The agency's annual funding from Congress has fallen 20 percent adjusted for inflation since 2010, according to the Congressional Budget Office, and it has lost more than 22 percent of its workforce. Almost 17,000 of its 78,000 employees are eligible for retirement, and it projects that 5,590 of them will retire in 2022. IRS hiring hasn't kept pace with separations for years, experts say, and agency employees are often poached by the private sector to help clients navigate the country's Byzantine tax code. Downsizing of the IRS workforce coupled with outdated equipment (old mail scanners cost the agency $56 million in 2021 because the agency couldn't determine if the envelopes it received contained checks) have contributed to the backlog. . "We applaud the IRS for finally recognizing that those employees in Austin are essential to the agency's ability to break out of the backlog of returns and mailings, and that there is an ongoing need for the IRS to retain this ability," IRS Employees National Union Treasure. President Tony Reardon said in a statement. “This decision, albeit later than we would have liked, allows employees in Austin to stop worrying that their jobs are about to disappear and instead focus on delivering a successful tax season, the third of the pandemic.” The IRS's two "most serious problems" ahead of the 2022 filing season were its delays in processing returns and issuing refunds, and its delay in recruiting, hiring and training, according to the National Taxpayer Advocate Erin M.Collins. Congressional Democrats had written to IRS Administrator Charles P. Rettig earlier Thursday to ask him to reverse course on the Austin shutdown. Ten senators and 15 members of the House urged Rettig to at least postpone the shutdown until the taxman could resolve his backlog and hiring issues. “While we understand that these consolidation efforts are driven by the declining trend in the number of paper returns and cost savings of $94 million, we believe that these efforts no longer make sense, especially given the large number of backlogs. ​and the hiring challenges that have plagued the IRS over the past two filing seasons,” the lawmakers wrote.

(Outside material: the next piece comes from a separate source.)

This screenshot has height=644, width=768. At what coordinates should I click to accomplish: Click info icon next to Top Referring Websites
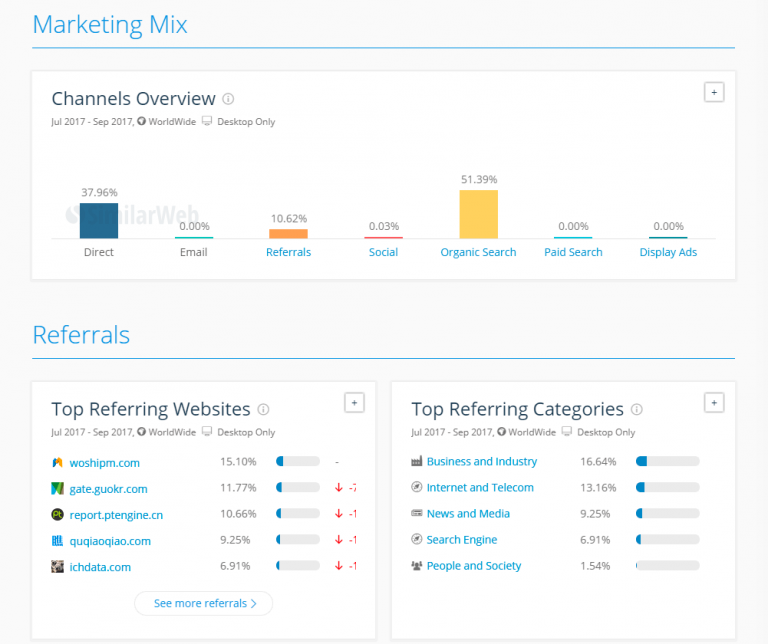(x=264, y=409)
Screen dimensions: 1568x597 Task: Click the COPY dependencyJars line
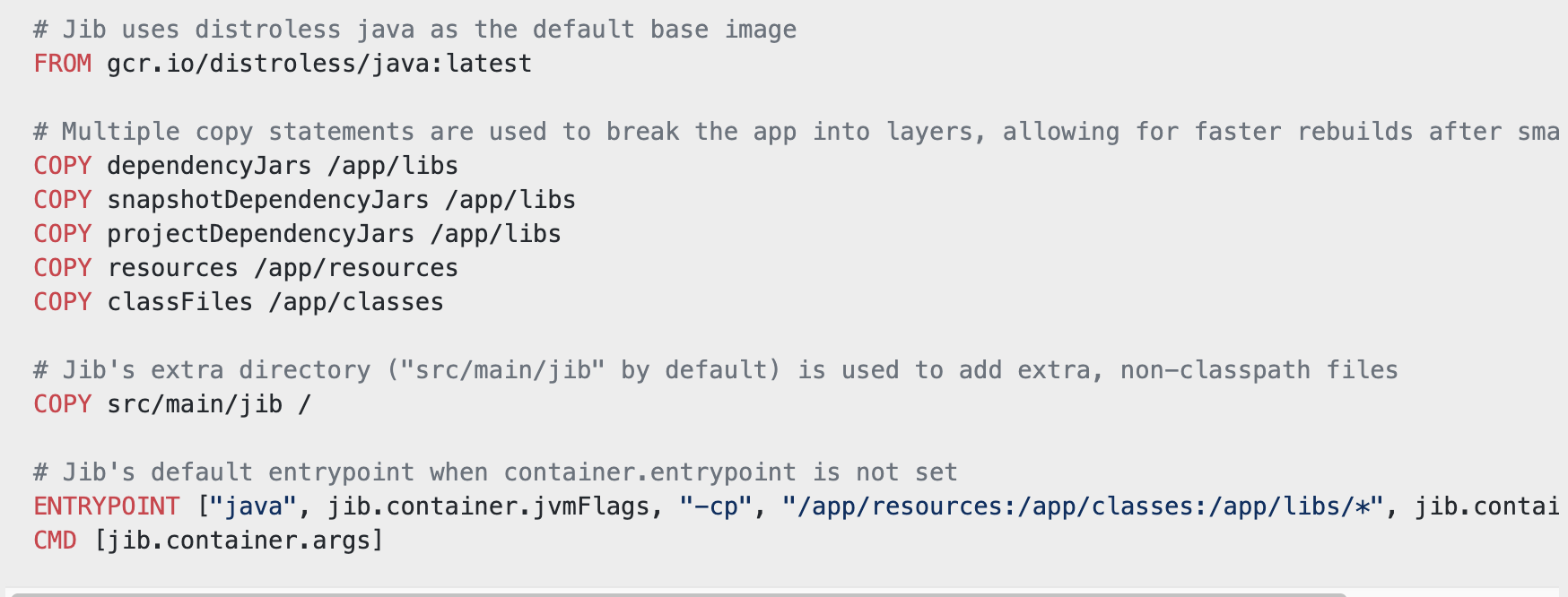246,166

The inspector general went further in a report released in early February, calling the projected savings "relatively insignificant" compared to the IRS's $12 billion budget and "the additional burden that will be placed on taxpayers as a result of the continuing and new work delays that will result from processing returns on the move.” Closing the Austin facility, according to the inspector general, would have seriously hampered the IRS's ability to handle its paperwork and led to a significant reduction in the agency's workforce. When the Fresno tax processing center closed, the agency lost 1,445 employees. At the Austin facility, the inspector general reported, the IRS had already lost hundreds of employees in key positions because the agency had delayed finalizing its plans. The workers went to other jobs. “Keeping our IRS Center up and running means more tax returns will be processed in a timely manner with faster refunds and Child Tax Credit payments,” said Rep. Lloyd Doggett (D-Tex.), whose district includes most of Austin, in a statement. “Austin workers gain job security while the agency gains the ability to recruit more talent from Central Texas. I am pleased that our application was approved to meet both the growing taxpayer service needs and the need for job security for Austin workers."